Material provided =>
▬▬▬

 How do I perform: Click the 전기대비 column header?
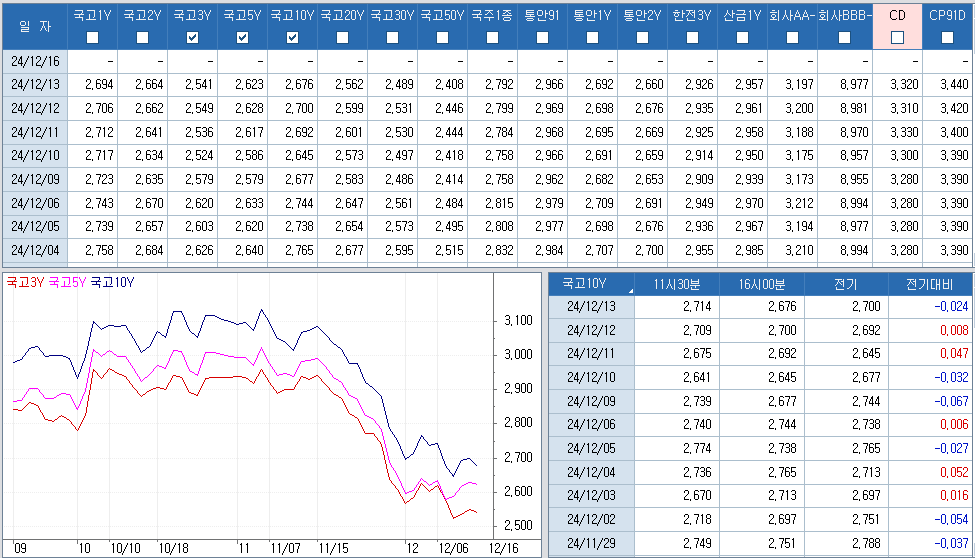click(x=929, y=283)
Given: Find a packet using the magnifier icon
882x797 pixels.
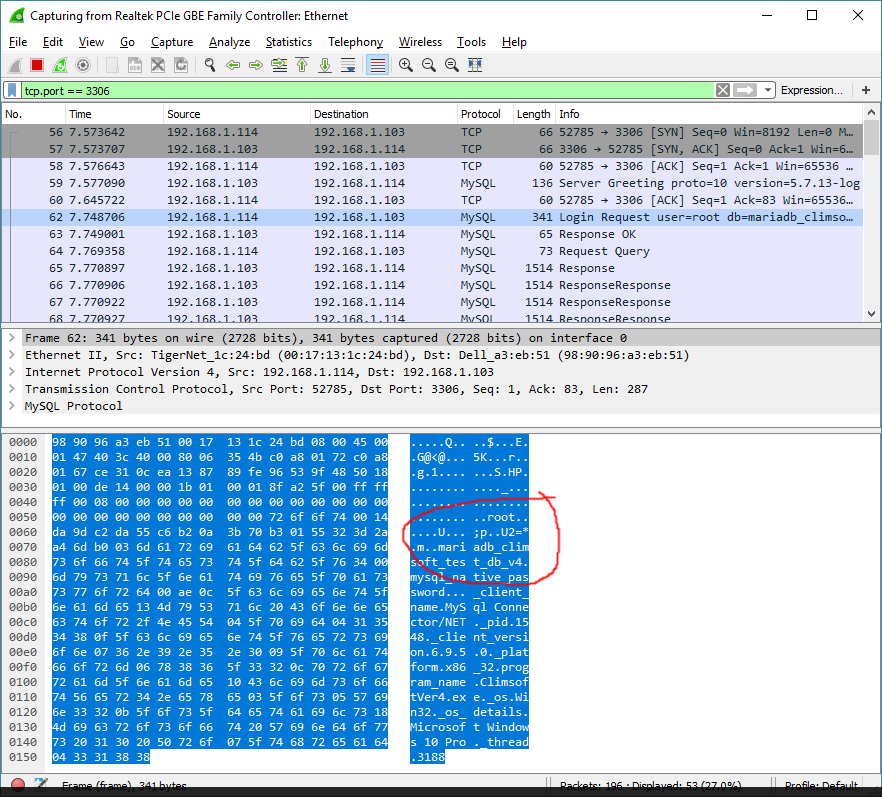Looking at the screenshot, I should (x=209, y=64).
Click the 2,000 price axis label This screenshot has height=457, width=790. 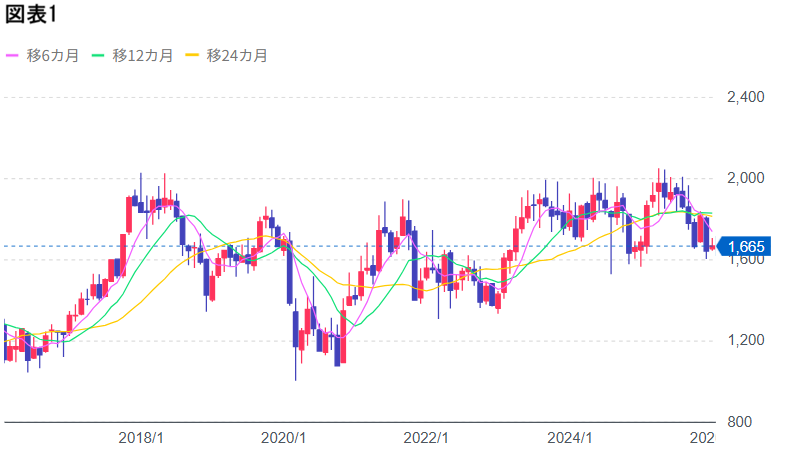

▬▬▬

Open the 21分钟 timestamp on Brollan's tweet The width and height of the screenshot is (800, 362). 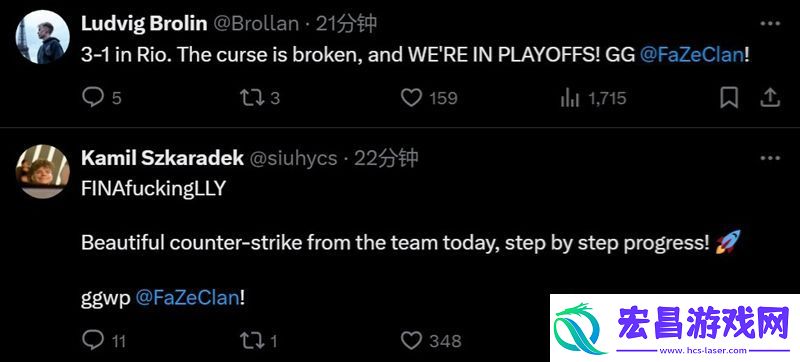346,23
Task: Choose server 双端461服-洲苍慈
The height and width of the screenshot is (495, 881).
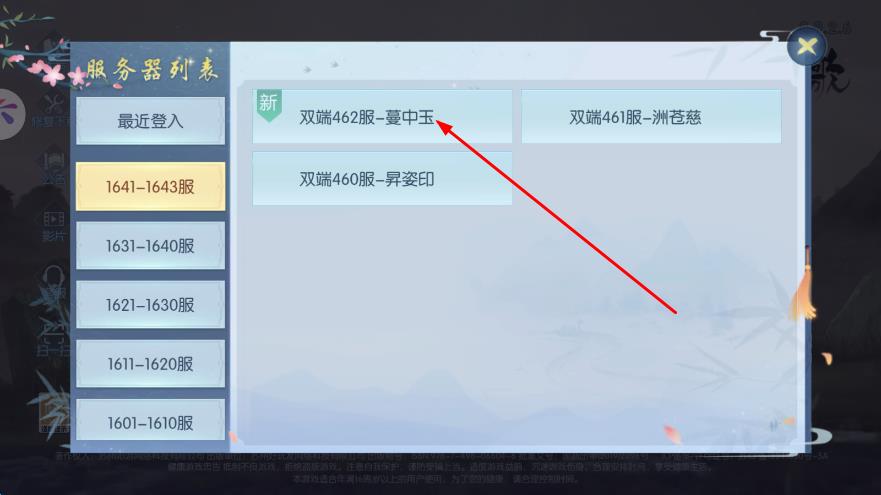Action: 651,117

▬▬▬

Please copy the lines above exactly, starting at the line that holds "How do I perform: Click" and ending at the line that holds "Click the 2,000"; include both, but no pictures.

 How do I perform: Click the 전기대비 column header?
click(x=929, y=283)
Given: Find a packet using the magnifier icon
882x797 pixels.
Looking at the screenshot, I should (x=209, y=64).
Click the 2,000 price axis label This screenshot has height=457, width=790. 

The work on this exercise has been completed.